3 Reasons Why Landing Pages Load Slowly - And What to do About Them.
Speed is crucial when it comes to your website’s individual landing pages, and this is borne out by a number of fascinating statistics.
For example, it has been found that pages that load within two seconds have an average bounce rate of just 9%, while those that take five seconds to load see this number increase to a staggering 38%.
Of course, there are other factors in play here, but speed is a huge consideration when building your website’s landing pages. But what are the main factors that impact this, and what steps can be taken to overcome them?
#1. The Use of Unoptimised Images
A large volume of unoptimised images is arguably the main reason landing pages load slowly, especially if they're high-resolution.
Hi-res images tend to consume large amounts of bandwidth while they’re loading,
particularly if they’ve been uploaded in a larger size and subsequently scaled down.
This will ensure that your pages load slowly in real-time, while the same rule also
applies to 3d visuals and audio-visual content.
The key is to minimise the number of such images on your site while ensuring that
those which are uploaded have a file size of less than 1MB and are fully optimised.
Similarly, when incorporating video content, strive to host this on a platform such as YouTube before embedding a link on the relevant landing page.
#2. Too Much Flash
While Flash is undoubtedly an excellent and helpful tool in the quest to create immersive and interactive loading pages, this can also slow down page load speed in some instances.
More specifically, large Flash files can weigh significantly on page speed challenges, especially when you have a large number of such files located on the site.
To correct this issue, it’s important to initially focus on minimising the size of your Flash files. This will have an immediate impact on your page loading speed, without necessarily impacting negatively on the typical user experience online.
If it isn’t absolutely imperative that you use Flash, you could also consider replacing this with a viable alternative such as HTML5 in the modern age.
#3. An Excess Number of HTTP Requests
Whenever traffic or an individual user is directed to your web page, the browser sends a simple request to the site’s relevant server information.

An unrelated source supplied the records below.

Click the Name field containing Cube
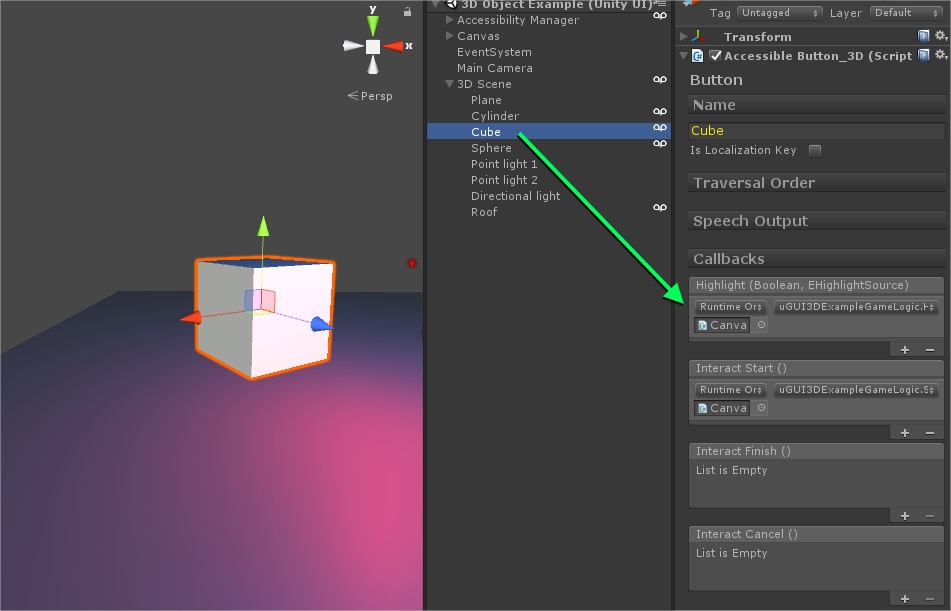The width and height of the screenshot is (951, 611). point(815,131)
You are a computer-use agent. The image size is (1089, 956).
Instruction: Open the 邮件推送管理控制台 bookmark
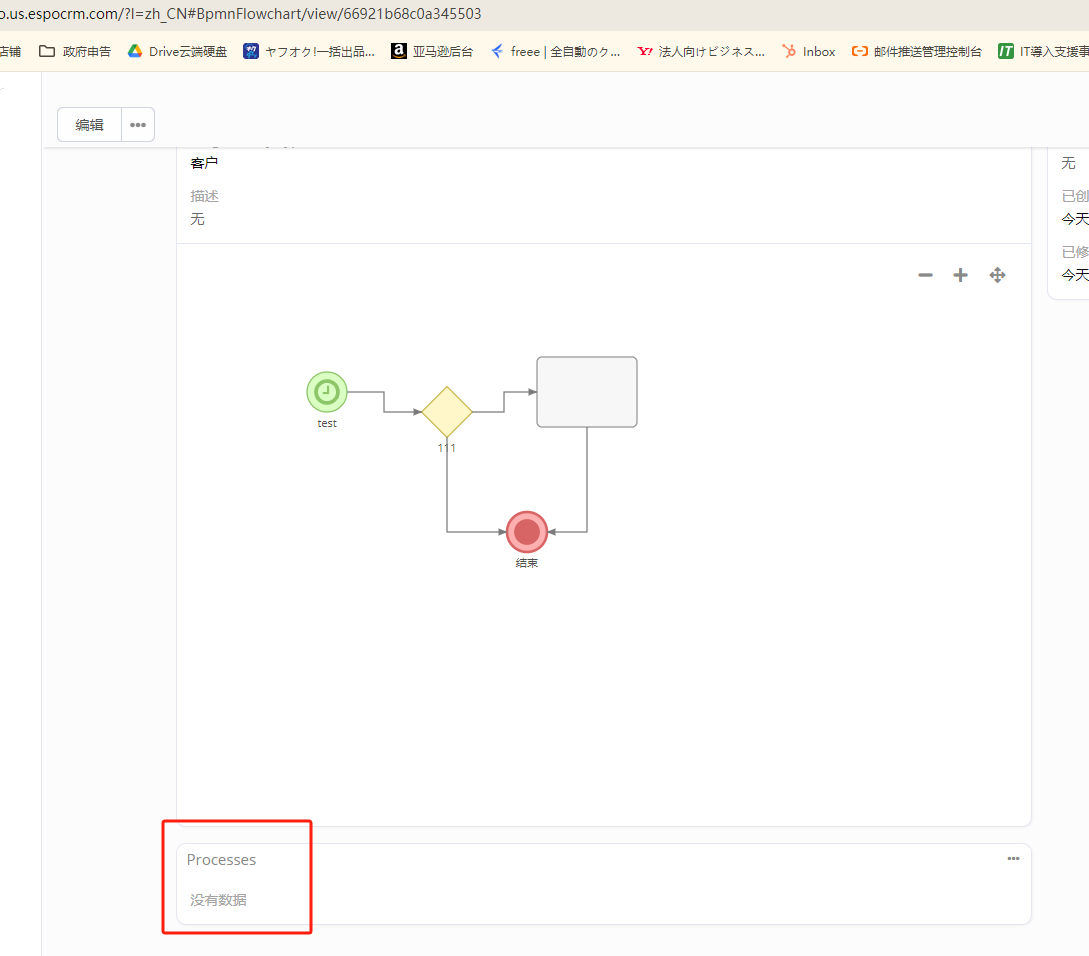point(917,51)
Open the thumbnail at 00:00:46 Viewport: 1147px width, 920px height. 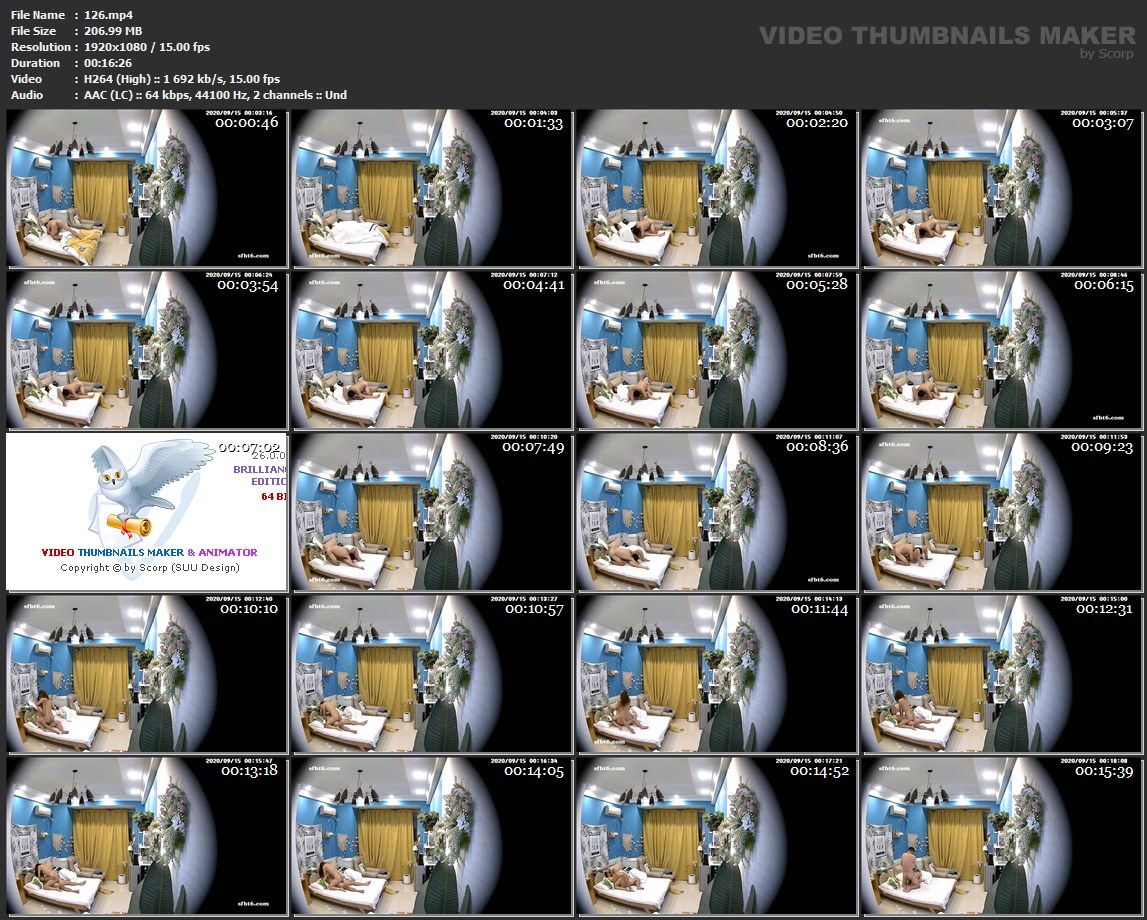coord(147,188)
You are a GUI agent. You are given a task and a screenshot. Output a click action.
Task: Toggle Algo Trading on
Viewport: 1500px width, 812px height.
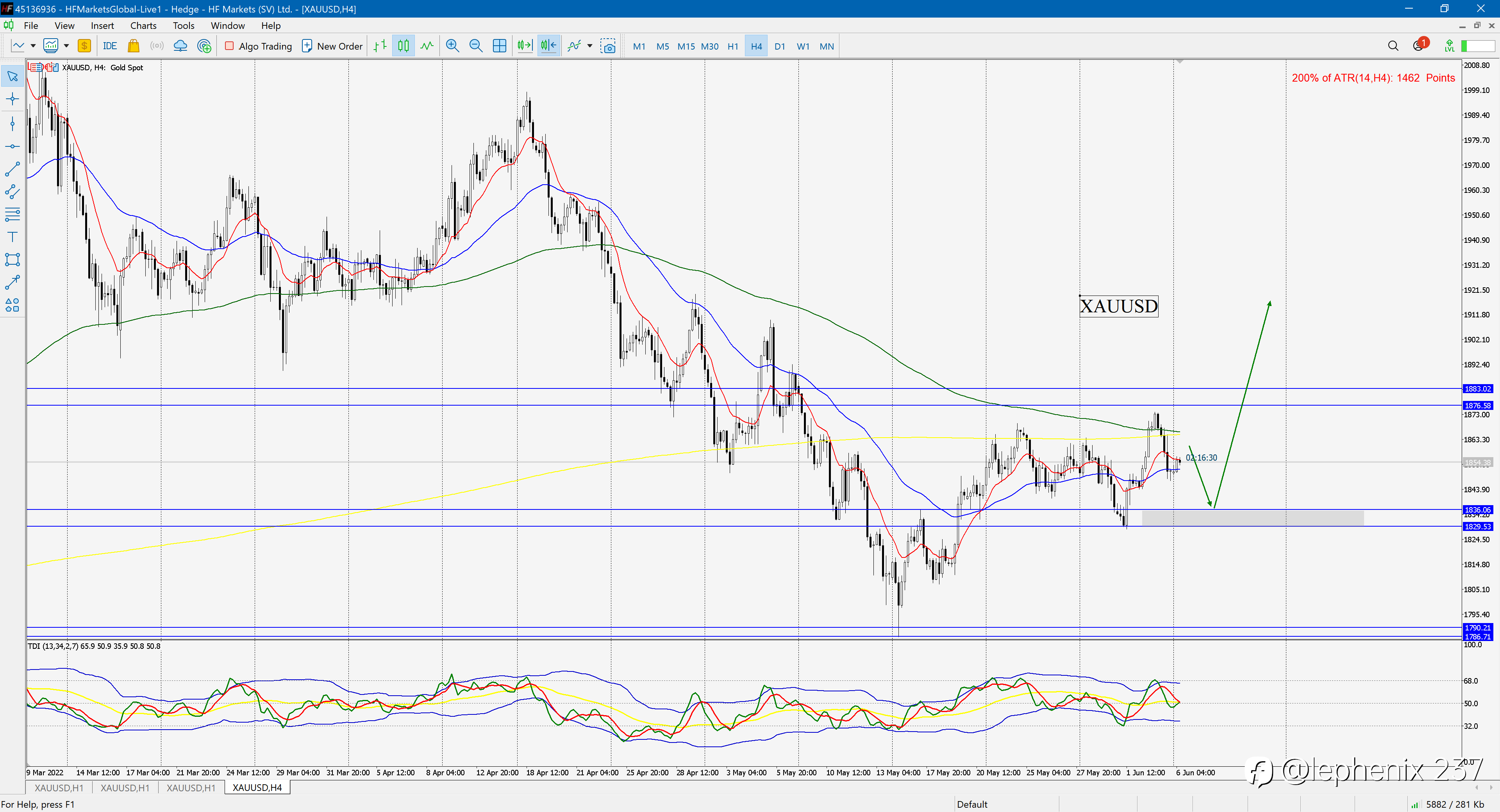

This type of file may contain images, text, or various multimedia elements, and the fewer HTTP requests the server is required to make, the quicker the landing page is able to load.
The question that remains, of course, is how can this be improved? This is challenging, especially as there’s no ideal number of HTTP requests.
However, you can test individual landing pages to understand the current number of requests required and what could be improved upon, while simultaneously undertaking some of the previous suggestions referenced above.